> [Exercise prompt] Copy the records below word for word, beginning at the line that contains "The width and height of the screenshot is (673, 419)." and ending after the line that contains "click(x=53, y=327)".

-- begin Task material --

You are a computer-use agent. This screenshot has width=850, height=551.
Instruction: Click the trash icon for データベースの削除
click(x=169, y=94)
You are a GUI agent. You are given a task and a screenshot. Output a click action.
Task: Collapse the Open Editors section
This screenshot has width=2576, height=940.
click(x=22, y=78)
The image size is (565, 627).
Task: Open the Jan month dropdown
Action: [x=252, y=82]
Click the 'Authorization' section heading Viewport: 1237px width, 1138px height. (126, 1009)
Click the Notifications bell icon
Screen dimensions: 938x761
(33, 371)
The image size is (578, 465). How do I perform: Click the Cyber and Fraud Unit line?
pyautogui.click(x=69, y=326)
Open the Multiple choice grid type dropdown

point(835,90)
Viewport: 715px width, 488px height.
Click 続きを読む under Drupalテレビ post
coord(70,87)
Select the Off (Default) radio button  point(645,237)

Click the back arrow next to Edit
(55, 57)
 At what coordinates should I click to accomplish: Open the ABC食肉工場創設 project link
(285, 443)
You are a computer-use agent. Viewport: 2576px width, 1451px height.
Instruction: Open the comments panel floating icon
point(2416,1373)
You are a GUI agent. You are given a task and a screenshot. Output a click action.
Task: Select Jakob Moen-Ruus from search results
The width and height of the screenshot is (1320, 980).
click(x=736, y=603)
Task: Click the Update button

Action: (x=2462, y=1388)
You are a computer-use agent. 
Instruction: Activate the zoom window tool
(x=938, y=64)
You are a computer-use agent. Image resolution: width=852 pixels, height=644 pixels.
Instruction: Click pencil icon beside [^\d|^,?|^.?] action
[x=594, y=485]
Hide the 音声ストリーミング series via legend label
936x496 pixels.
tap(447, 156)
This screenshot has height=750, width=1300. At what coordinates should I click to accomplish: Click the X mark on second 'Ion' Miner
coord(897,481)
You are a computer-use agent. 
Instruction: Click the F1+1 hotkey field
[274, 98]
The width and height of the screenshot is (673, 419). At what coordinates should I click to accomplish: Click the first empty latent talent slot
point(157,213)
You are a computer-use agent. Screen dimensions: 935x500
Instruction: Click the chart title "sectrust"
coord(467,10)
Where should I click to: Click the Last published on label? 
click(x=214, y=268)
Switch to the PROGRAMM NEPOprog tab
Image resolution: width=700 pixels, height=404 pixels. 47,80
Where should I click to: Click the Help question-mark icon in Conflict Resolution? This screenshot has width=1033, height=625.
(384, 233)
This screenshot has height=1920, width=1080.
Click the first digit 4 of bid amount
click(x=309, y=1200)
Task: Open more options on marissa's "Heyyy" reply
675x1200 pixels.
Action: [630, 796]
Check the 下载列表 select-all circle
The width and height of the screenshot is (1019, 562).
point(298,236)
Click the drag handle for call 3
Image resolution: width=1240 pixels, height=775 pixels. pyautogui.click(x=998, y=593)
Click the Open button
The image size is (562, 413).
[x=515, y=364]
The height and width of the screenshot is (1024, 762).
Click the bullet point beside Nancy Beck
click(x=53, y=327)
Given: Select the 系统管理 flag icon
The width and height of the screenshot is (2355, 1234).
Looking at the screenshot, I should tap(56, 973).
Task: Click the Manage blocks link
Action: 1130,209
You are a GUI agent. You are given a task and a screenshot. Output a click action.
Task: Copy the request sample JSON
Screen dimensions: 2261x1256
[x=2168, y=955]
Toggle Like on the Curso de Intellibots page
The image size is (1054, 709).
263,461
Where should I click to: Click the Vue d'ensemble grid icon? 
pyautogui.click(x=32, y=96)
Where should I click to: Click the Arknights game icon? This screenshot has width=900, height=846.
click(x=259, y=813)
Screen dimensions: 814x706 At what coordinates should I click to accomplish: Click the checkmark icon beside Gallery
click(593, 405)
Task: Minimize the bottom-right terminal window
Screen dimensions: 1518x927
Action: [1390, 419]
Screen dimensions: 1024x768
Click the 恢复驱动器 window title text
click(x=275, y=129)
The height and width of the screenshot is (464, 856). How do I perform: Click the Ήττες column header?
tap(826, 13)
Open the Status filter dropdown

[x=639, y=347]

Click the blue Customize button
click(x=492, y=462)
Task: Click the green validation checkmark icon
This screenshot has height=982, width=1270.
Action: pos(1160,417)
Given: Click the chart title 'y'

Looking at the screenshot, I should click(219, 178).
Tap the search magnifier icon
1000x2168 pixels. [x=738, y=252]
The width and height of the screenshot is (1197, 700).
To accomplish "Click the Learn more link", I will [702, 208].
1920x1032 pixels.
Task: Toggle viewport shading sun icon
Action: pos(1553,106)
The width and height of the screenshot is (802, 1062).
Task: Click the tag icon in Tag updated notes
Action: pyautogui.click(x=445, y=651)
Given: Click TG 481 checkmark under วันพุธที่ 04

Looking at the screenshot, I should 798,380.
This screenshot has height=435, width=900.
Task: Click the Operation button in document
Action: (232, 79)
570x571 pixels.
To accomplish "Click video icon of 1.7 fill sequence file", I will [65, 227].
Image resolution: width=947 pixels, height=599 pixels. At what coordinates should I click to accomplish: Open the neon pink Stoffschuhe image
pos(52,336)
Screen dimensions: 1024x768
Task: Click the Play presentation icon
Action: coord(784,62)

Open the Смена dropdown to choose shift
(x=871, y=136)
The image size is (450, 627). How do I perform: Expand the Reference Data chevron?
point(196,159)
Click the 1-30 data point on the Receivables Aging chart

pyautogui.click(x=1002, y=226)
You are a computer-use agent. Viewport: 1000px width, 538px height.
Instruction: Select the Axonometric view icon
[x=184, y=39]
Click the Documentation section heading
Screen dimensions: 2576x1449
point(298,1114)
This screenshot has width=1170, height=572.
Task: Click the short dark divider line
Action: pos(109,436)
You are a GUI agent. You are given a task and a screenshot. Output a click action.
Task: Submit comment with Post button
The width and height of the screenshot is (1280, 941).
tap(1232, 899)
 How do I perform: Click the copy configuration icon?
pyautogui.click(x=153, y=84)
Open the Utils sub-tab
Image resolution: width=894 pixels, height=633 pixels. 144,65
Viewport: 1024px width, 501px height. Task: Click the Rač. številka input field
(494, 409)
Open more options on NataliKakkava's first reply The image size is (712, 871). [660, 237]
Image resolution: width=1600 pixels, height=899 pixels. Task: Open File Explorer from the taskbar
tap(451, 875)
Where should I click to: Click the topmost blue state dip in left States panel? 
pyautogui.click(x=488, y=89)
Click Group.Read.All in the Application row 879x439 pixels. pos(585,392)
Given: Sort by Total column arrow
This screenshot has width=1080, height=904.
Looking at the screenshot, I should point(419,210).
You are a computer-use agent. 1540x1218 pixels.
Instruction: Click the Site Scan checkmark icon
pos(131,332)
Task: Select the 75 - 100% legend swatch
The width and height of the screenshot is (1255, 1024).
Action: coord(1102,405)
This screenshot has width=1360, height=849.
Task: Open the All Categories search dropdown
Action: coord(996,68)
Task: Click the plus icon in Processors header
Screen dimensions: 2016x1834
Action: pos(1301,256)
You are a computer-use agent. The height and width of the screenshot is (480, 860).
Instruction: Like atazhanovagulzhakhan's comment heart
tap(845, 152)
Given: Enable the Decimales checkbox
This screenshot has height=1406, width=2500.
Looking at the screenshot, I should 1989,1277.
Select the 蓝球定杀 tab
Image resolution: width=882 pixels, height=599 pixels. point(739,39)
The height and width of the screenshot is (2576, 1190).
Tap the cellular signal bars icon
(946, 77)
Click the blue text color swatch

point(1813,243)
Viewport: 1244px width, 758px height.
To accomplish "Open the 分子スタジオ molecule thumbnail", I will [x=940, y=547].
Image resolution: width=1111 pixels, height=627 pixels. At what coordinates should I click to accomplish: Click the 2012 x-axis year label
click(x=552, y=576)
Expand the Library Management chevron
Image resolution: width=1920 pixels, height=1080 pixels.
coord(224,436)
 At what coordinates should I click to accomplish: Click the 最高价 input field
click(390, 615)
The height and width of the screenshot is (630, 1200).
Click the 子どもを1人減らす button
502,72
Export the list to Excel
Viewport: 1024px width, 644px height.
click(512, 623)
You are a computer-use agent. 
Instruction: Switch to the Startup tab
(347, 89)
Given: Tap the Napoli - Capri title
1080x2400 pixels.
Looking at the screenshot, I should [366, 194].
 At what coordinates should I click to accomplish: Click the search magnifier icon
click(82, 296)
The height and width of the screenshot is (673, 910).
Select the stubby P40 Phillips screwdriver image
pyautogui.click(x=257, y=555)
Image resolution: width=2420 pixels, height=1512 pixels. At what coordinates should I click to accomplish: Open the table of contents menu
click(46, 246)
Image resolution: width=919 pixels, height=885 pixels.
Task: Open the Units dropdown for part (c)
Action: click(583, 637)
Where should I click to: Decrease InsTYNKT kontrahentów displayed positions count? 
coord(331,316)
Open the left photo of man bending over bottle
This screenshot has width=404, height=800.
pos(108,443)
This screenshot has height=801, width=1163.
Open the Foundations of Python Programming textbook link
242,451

-- end Task material --

> [Task answer]
The width and height of the screenshot is (673, 419). At what coordinates should I click to accomplish: Click the first empty latent talent slot
point(157,213)
You are a computer-use agent. Screen dimensions: 935x500
Instruction: Click the chart title "sectrust"
coord(467,10)
Where should I click to: Click the Last published on label? 
click(x=214, y=268)
Switch to the PROGRAMM NEPOprog tab
Image resolution: width=700 pixels, height=404 pixels. 47,80
Where should I click to: Click the Help question-mark icon in Conflict Resolution? This screenshot has width=1033, height=625.
(384, 233)
This screenshot has height=1920, width=1080.
Click the first digit 4 of bid amount
click(x=309, y=1200)
Task: Open more options on marissa's "Heyyy" reply
675x1200 pixels.
Action: [630, 796]
Check the 下载列表 select-all circle
The width and height of the screenshot is (1019, 562).
point(298,236)
Click the drag handle for call 3
Image resolution: width=1240 pixels, height=775 pixels. pyautogui.click(x=998, y=593)
Click the Open button
The image size is (562, 413).
[x=515, y=364]
The height and width of the screenshot is (1024, 762).
Click the bullet point beside Nancy Beck
click(x=53, y=327)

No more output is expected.